**AIM OF THE TASK:**
Could you transcribe exactly the lines from the one containing "Viewport: 436px width, 711px" through the end of the listing below, both included, but none of the pictures?

━━━━━━

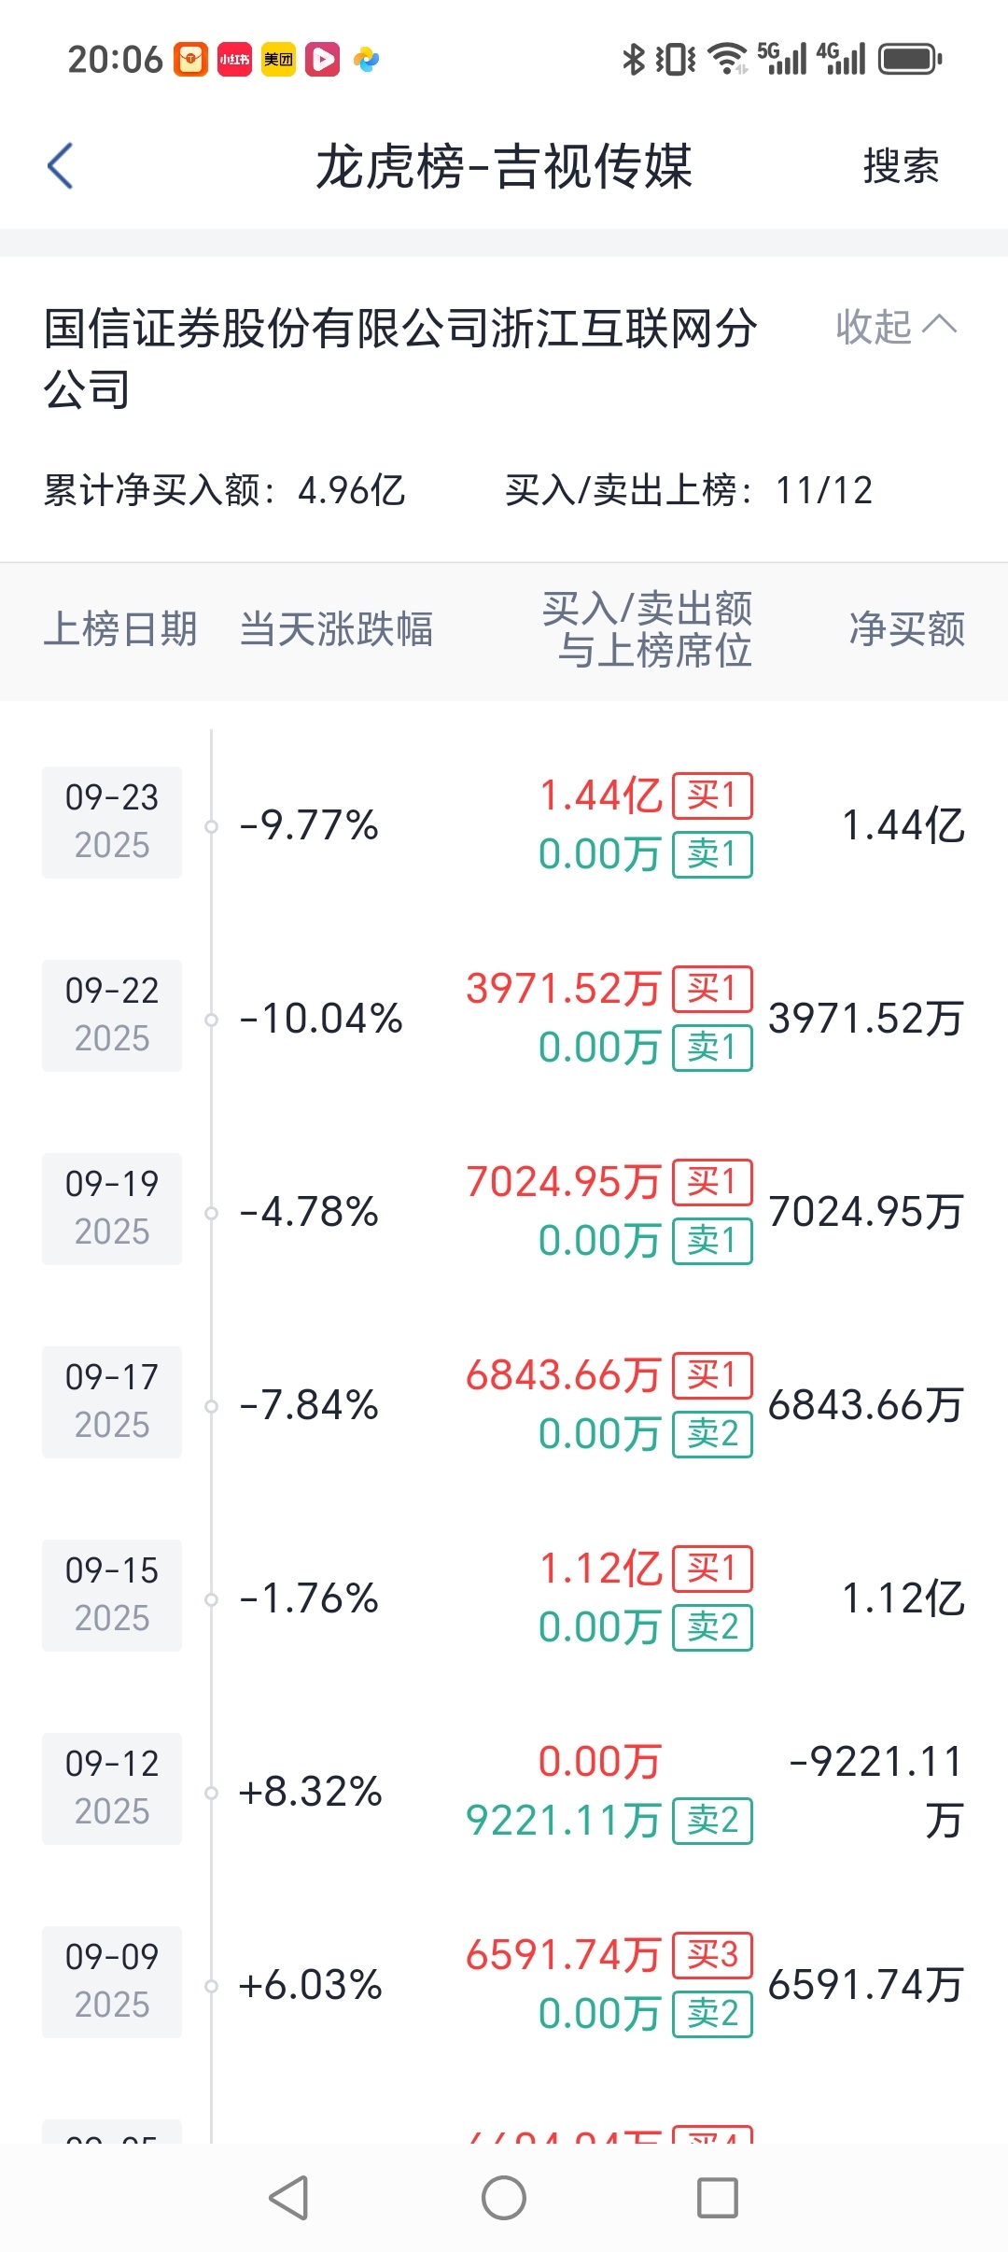Select the 09-12 2025 date box

pyautogui.click(x=112, y=1789)
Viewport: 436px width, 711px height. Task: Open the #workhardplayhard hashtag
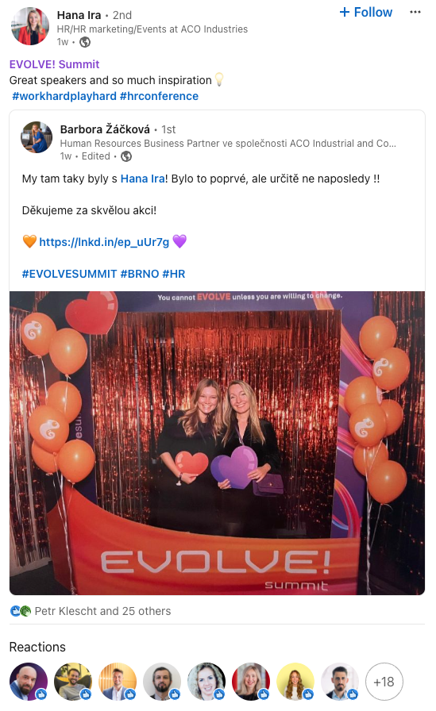pyautogui.click(x=64, y=96)
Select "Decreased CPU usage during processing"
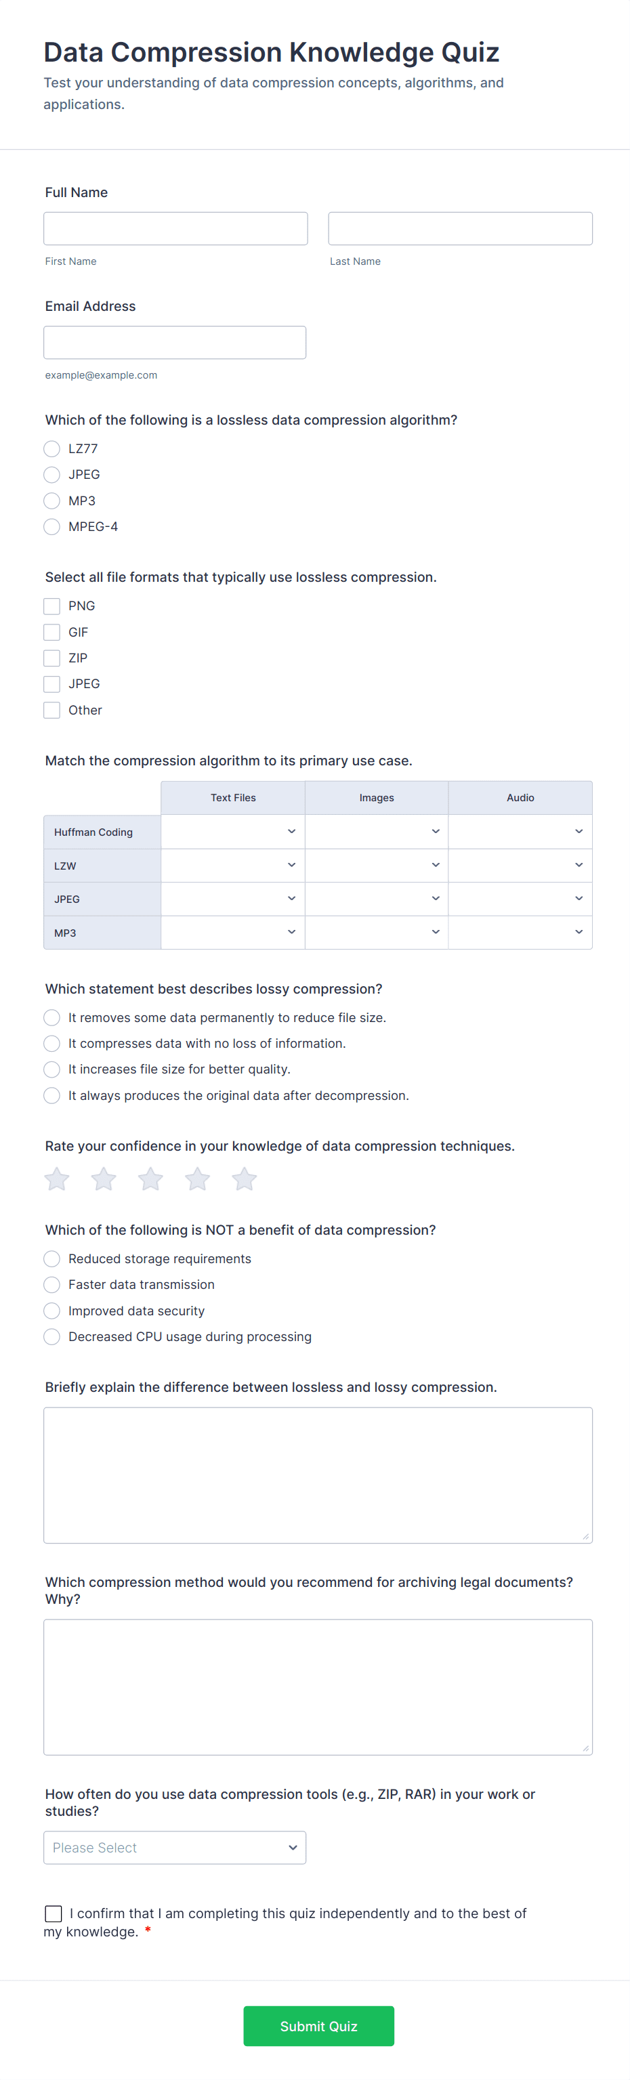This screenshot has height=2080, width=630. [52, 1336]
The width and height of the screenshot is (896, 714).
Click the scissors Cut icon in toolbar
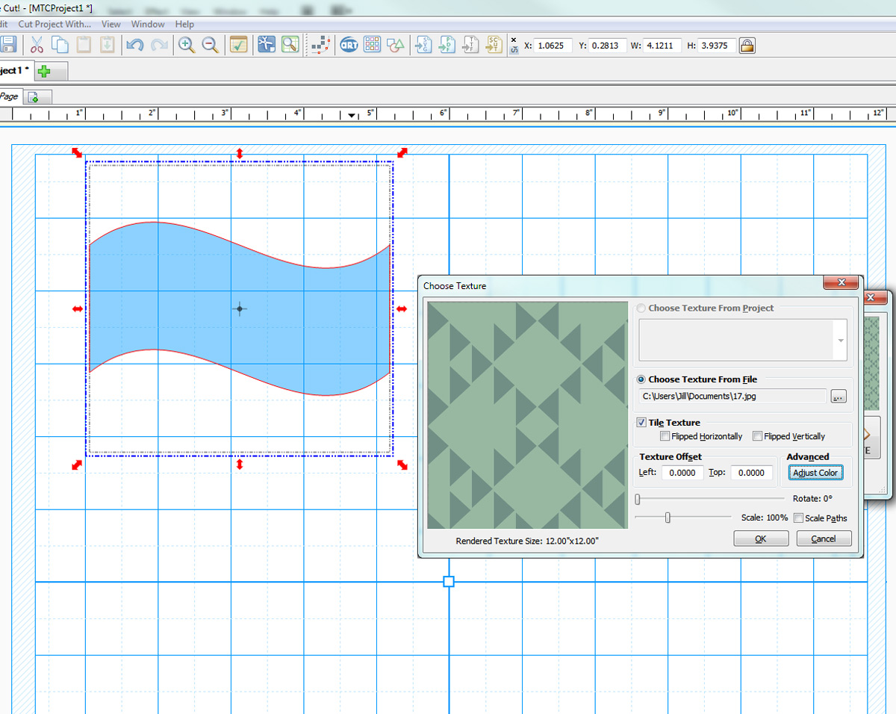point(37,45)
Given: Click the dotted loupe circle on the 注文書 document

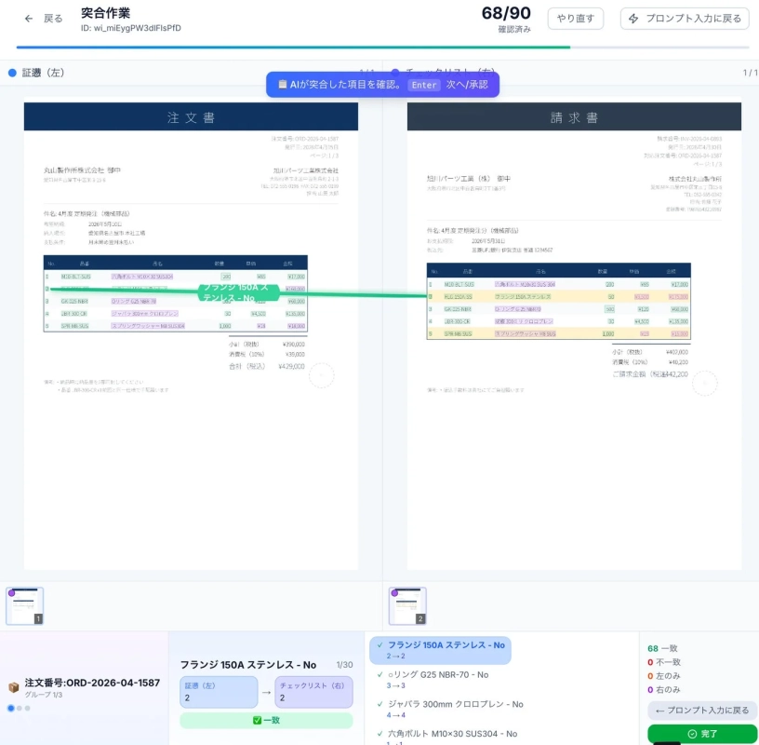Looking at the screenshot, I should point(321,375).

━━━━━━

**ANSWER SECTION:**
Viewport: 436px width, 711px height. Task: Open the #workhardplayhard hashtag
pyautogui.click(x=64, y=96)
Select "Decreased CPU usage during processing"
This screenshot has height=2080, width=630. [52, 1336]
The width and height of the screenshot is (896, 714).
Click the scissors Cut icon in toolbar
point(37,45)
Given: Click the dotted loupe circle on the 注文書 document

Looking at the screenshot, I should point(321,375).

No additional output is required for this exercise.